The EU is one of your top trading partners and it is in turmoil. What does this mean for your economy?

The G3 — U.S., Europe and Japan — is very important to us and one limb of that is weak. Japan may show some growth because of the reconstruction but over the long-term it may not be strong because of its demographic profile. Among the three the best prospects I feel will be the U.S. So we have to look at the Asia growth story and also emerging markets in Latin America and Africa to balance the drop in the G3 market.

The Singapore currency has been hardening over the last few years. Are you comfortable with its current levels?

I must recite the Monetary Authority of Singapore mantra because I'm not entitled to say anything different. Singapore is a very open economy. We can only hope to influence the monetary policy through the exchange rate, through the basket of currencies that we trade with. It is a delicate balance and with interest rate so low, lot of funds are flowing into Singapore. The currency is strengthening because relatively speaking it is one of the havens that people put their money in.
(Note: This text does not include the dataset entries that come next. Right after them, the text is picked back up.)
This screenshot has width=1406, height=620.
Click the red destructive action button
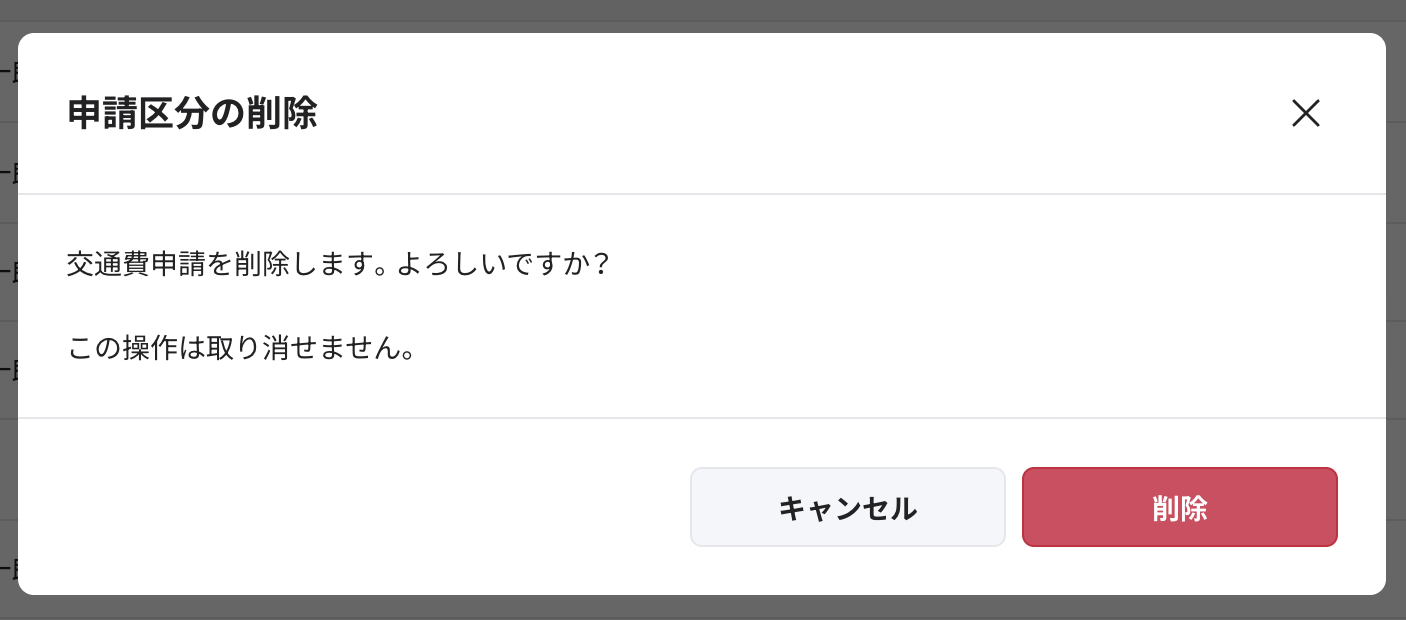(x=1179, y=508)
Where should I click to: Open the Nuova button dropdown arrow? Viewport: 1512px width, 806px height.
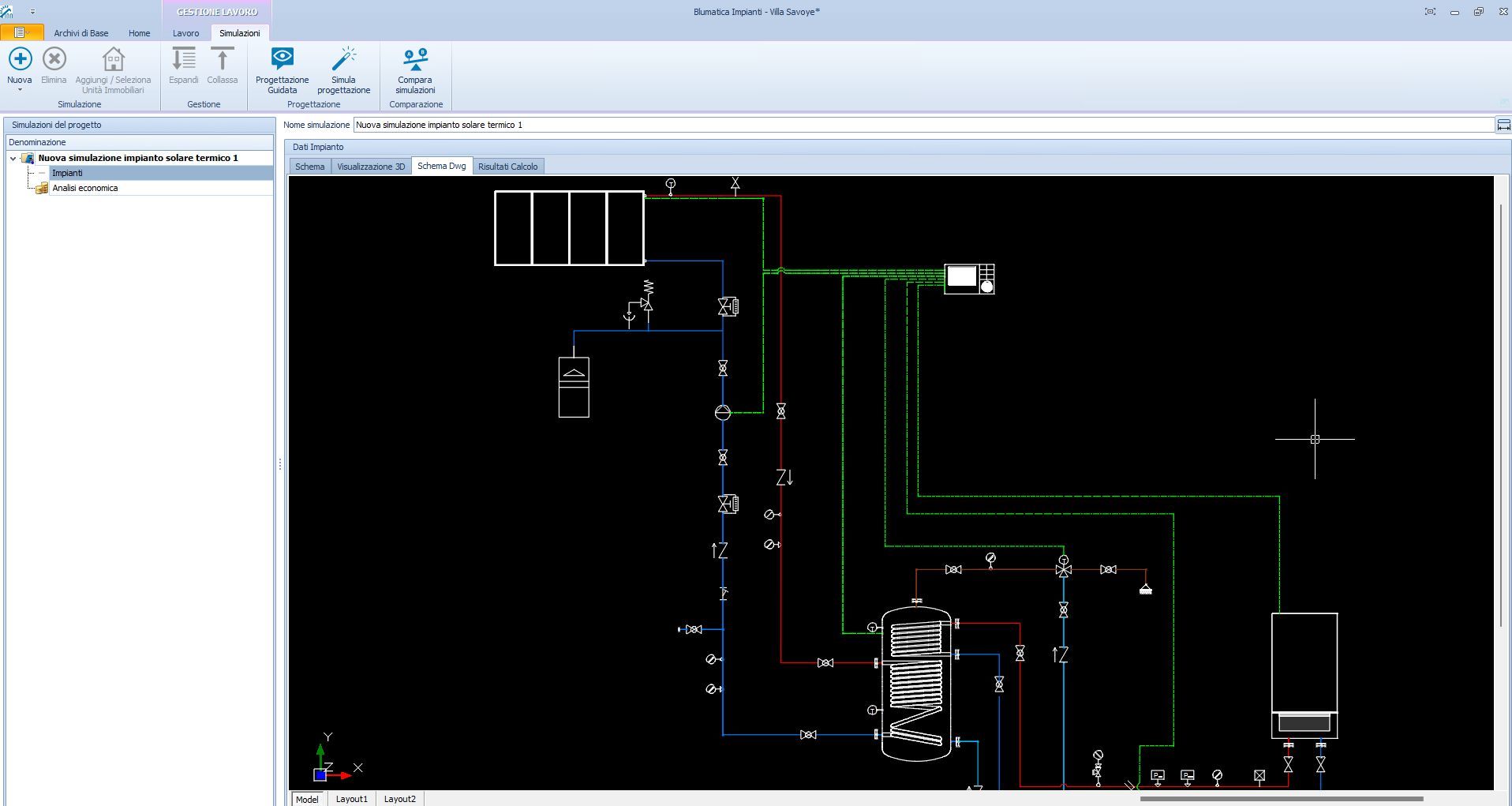pyautogui.click(x=20, y=90)
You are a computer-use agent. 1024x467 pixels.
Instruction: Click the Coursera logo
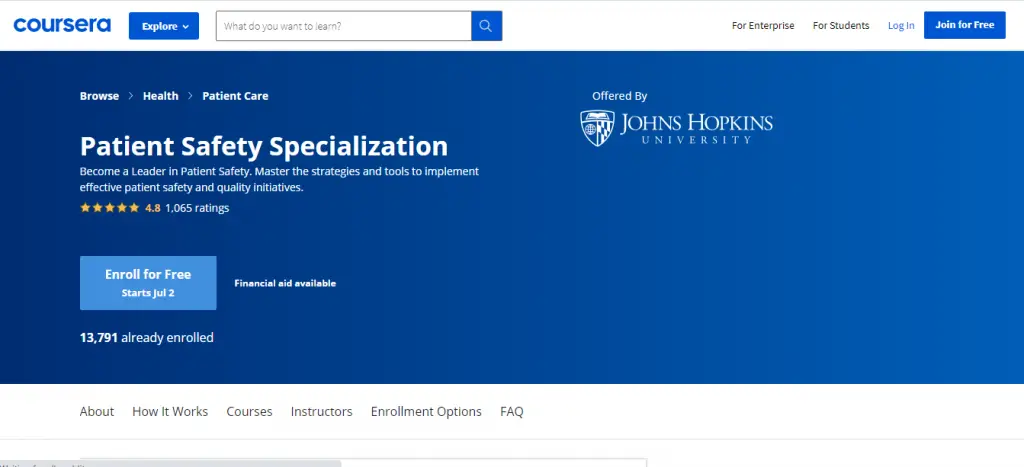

That, of course, causes problems for us in terms of export competitiveness but we tell our companies “you have very little choice because we cannot be intervening and making the currency cheap just so that you can export”.

The economy is growing and the strength of the Singapore dollar reflects that. What we can do is make sure that the path is less volatile and every six months we tell the market what we envisage the market to be. Since 2010, we have been saying that we expect the Singapore dollar to be on a gradually appreciating path and we'll keep it that way while minimising volatility.

People must expect that the currency will strengthen over this period and they know that if the economy is doing well you can expect the currency to strengthen over time. That is the track record of our currency. We can't change the way the market moves. There is no reason for us to be going against the market and losing our reserve money.